After several forays into architecture, urban planning, and public policy, all roads led to NYCEDC: given my interest in urban planning, real estate, and the built environment of NYC, it seemed like the perfect fit. As I learned more about NYCEDC, I came to understand the organization’s role in so many of the projects that shaped my interest in the first place. The High Line? NYCEDC was involved. The relocated Whitney Museum? My division, NYCEDC’s Real Estate Transactions (RETs) team, facilitated the transaction. Cornell Tech? One of RETs’ projects. All of the pieces seemed to fit together here.
Why was the mission of NYCEDC important to you?
NYCEDC is very much a place of action, where we make good on our commitments to equity and economic opportunity. We ideate—but then we implement. There are new milestones reached every week: construction projects completed, deals executed, and funding awarded. In other words, NYCEDC plays a real, substantive role in responding to the immense opportunities and challenges our city presents. It’s meaningful to be at an organization that drives this sort of change.
What would you be doing if you hadn’t decided to follow this career path?
This work has somehow always felt inevitable to me, so I’m not sure I can imagine myself doing something else—but I would love to be a part-time chef, doctor, or painter. Given my chocolate habit, maybe I should look into becoming a chocolatier. Or perhaps a cultural critic.
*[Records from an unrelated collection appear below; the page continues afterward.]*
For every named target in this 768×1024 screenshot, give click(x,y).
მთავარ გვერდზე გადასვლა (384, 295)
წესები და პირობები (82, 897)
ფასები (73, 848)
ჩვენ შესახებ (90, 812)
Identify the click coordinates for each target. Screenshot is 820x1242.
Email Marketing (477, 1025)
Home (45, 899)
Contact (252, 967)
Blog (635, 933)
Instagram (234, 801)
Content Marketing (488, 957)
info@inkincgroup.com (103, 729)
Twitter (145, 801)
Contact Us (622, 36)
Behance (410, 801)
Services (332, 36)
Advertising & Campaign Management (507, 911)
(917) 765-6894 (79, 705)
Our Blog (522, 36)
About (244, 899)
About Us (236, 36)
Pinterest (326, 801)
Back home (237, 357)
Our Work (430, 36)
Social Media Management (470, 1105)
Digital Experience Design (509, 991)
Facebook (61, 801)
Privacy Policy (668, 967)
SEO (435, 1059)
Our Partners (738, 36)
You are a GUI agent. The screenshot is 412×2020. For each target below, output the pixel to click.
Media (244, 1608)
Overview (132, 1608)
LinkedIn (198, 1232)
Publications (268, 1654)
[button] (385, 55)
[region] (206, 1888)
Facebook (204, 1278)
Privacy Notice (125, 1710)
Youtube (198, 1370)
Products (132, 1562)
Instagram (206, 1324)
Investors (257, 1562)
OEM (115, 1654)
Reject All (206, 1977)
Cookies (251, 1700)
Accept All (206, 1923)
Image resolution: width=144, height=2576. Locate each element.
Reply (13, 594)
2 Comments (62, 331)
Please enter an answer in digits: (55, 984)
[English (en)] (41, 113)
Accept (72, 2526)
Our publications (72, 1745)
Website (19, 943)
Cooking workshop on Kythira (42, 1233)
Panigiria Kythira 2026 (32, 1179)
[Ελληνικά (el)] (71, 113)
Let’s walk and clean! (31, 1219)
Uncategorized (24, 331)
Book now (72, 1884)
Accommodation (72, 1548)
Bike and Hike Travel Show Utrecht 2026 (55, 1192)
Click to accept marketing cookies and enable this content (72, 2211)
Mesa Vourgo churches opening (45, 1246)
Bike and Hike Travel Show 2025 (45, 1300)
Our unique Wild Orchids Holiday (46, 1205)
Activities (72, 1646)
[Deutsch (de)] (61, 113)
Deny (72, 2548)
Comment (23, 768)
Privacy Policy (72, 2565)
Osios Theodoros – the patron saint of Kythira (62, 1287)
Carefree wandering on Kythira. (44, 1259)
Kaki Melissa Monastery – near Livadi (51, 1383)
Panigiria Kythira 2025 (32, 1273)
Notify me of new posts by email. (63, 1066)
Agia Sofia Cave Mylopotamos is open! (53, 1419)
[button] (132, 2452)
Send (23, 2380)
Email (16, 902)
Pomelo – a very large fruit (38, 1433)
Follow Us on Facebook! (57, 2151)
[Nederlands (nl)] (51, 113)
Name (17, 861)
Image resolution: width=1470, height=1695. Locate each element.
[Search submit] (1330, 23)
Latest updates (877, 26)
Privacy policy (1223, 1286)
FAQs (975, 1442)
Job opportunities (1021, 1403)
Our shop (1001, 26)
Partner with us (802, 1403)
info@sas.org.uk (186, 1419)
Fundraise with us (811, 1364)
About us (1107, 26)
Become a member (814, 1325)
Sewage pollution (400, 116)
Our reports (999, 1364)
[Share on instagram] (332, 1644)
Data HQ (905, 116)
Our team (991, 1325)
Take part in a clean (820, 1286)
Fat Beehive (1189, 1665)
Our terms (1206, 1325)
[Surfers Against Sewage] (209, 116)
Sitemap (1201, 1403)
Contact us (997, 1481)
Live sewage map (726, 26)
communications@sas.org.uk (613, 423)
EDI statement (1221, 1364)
I’ve also always wanted to try glassblowing. Clearly, I never gave other career paths the consideration they warranted!
How has working for NYCEDC changed your perspective on NYC?
Working at NYCEDC has made the city feel more accessible. I’m always attuned to how close I am (in street numbers or ferry stops or minutes walked) to distant corners of other boroughs. At the same time, my work has impressed upon me just how expansive our universe of eight-and-a-half million people is—how varied the hopes and needs of our neighbors are, and how amazing it is that our streets and subways link together such a multitude of experiences.